PROBLEM: Recast the data as a numbered list, covering everything from the line containing "Image resolution: width=1280" down to the line containing "Action: 685,152", both included. Leave out blank lines and pictures.

RECORDS FOR THE TASK:
-- -- --

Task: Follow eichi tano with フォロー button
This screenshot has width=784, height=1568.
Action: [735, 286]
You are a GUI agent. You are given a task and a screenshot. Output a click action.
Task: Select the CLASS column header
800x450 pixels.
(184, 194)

-- -- --

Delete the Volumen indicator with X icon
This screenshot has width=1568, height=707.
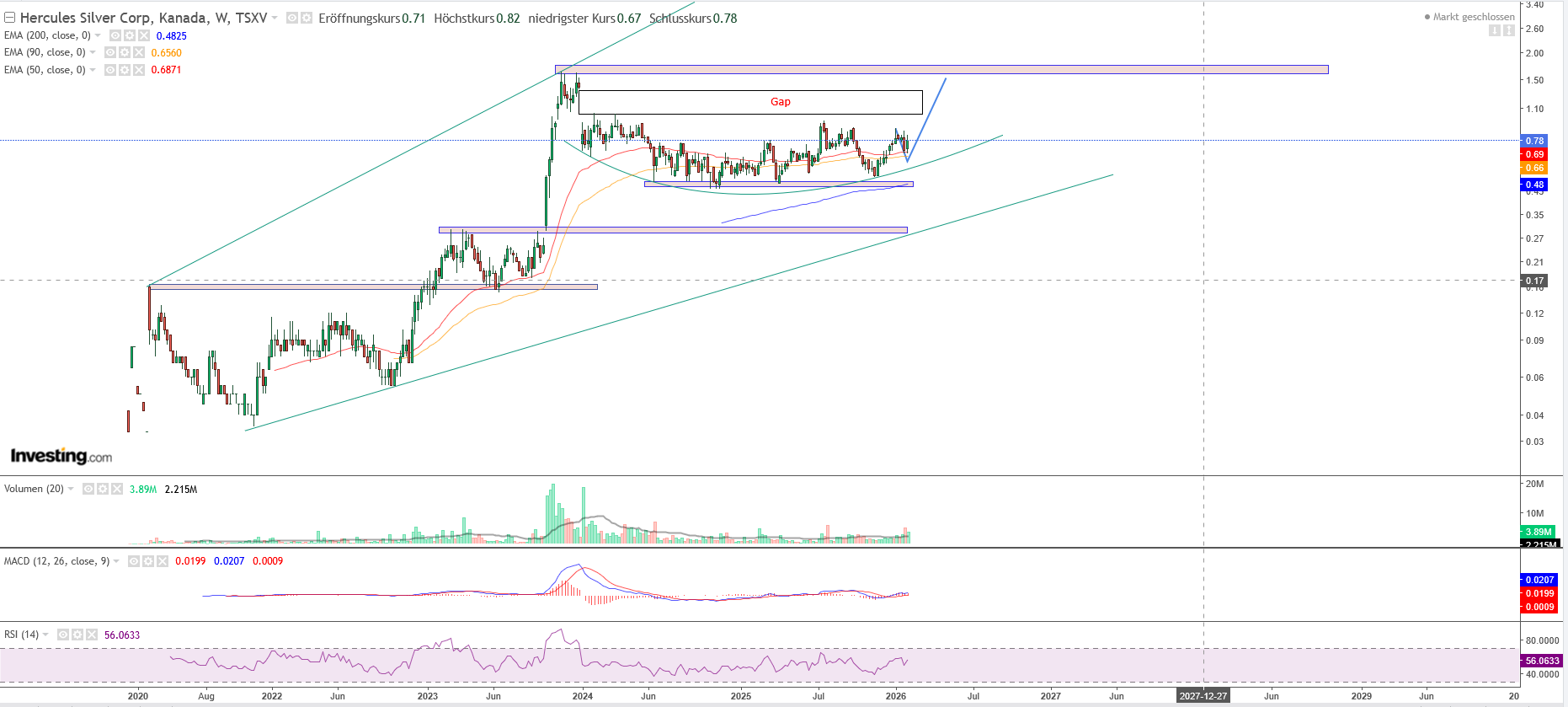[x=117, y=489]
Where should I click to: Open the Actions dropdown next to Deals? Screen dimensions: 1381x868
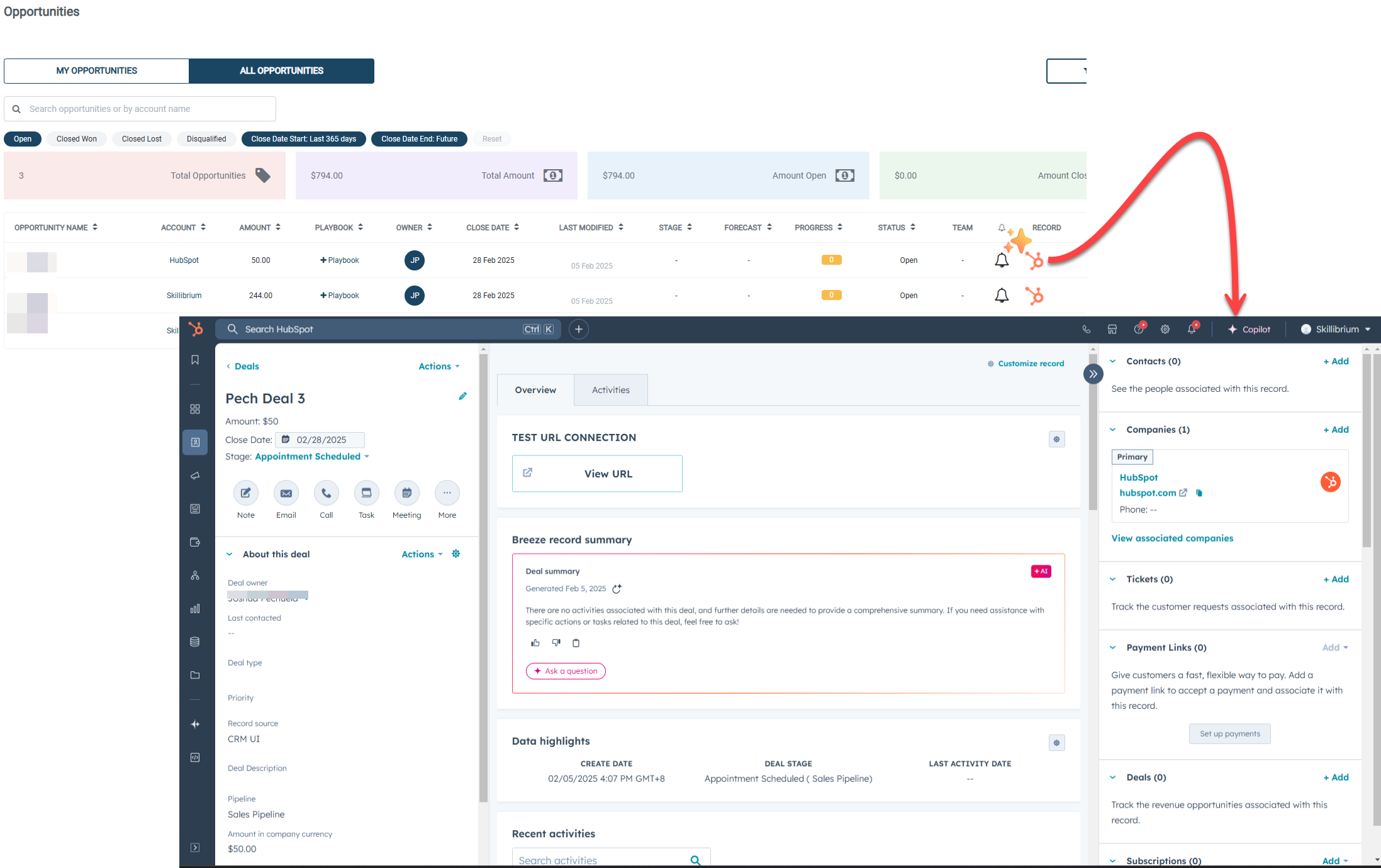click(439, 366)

-- -- --

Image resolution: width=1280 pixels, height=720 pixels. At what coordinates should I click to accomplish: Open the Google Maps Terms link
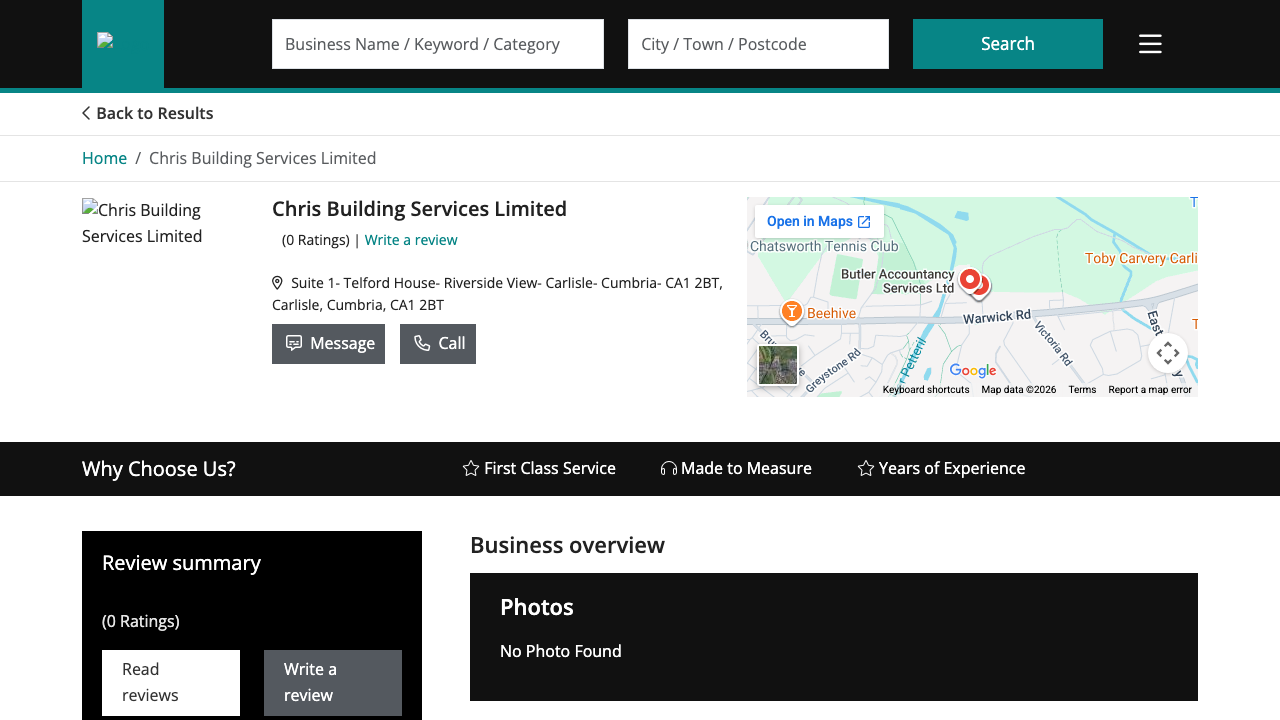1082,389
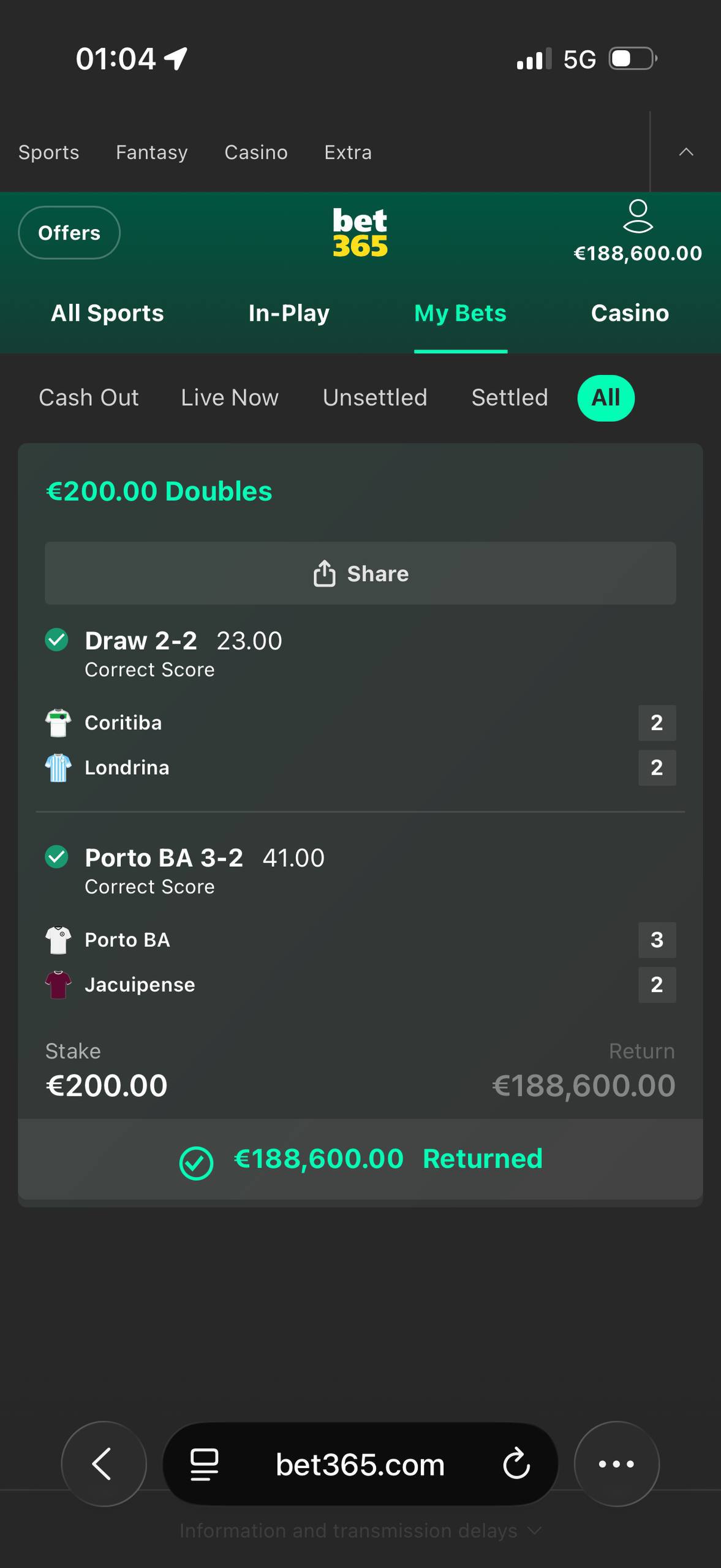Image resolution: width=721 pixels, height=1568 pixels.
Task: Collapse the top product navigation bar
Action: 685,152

-- -- --

FINISHED TASK:
1. Image resolution: width=1280 pixels, height=720 pixels. At what coordinates should I click to accomplish: Open the Google Maps Terms link
2. 1082,389
3. Image resolution: width=721 pixels, height=1568 pixels.
4. Task: Collapse the top product navigation bar
5. Action: 685,152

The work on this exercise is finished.